[PJ] In an article for Public Books, Lisa Wade, a sociology professor at Occidental College (which, I’m embarrassed to say, is my alma mater) recently wrote that "we should reject the idea that men have a psychic need to distinguish themselves from women." Why? Because "masculinity is toxic." In fact, we should be "suspicious of males who strongly identify as men."
Frankly, I’d be more suspicious of males who identified as something other than males like, say, toasters, or unicorns, or their great-aunt Mildred’s long-lost cat. It seems to me that those males would be delusional and therefore far more suspicious than males who actually identified as males. Since that’s what they are.
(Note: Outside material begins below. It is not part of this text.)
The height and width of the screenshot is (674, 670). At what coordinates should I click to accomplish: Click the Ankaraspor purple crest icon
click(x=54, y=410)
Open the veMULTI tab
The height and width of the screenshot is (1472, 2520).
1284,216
It would at least display a much stronger grasp on reality than our dear friend professor Wade.
Let me break Wade’s theory down for you, because I could see how sane people might have a little trouble following it. Wade believes that there is literally no difference between men and women. And, since there’s no difference between men and women, anything that is seen as being inherently masculine or inherently feminine is actually just a social construct. And (as if that wasn’t crazy enough,) every single thing that is supposedly male is bad. "If we are going to finish the gender revolution," declares Wade, "then, we need to call masculinity out as a hazardous ideology and denounce anyone who chooses to identify with it."
Honestly, I despair for the male college students of America who sit in lecture halls and seminar rooms and have to listen to this garbage. Who don’t know any better than to believe it. Who sign up for classes that promise to help them reduce their own toxic masculinity, because, by virtue of having grown up a man in a gendered world, they are at risk of becoming rapists. Who passionately deny that there are inherent differences between men and women, and feel they must apologize for everything they do, or like, or say, that fits the stereotype of their "assigned" gender.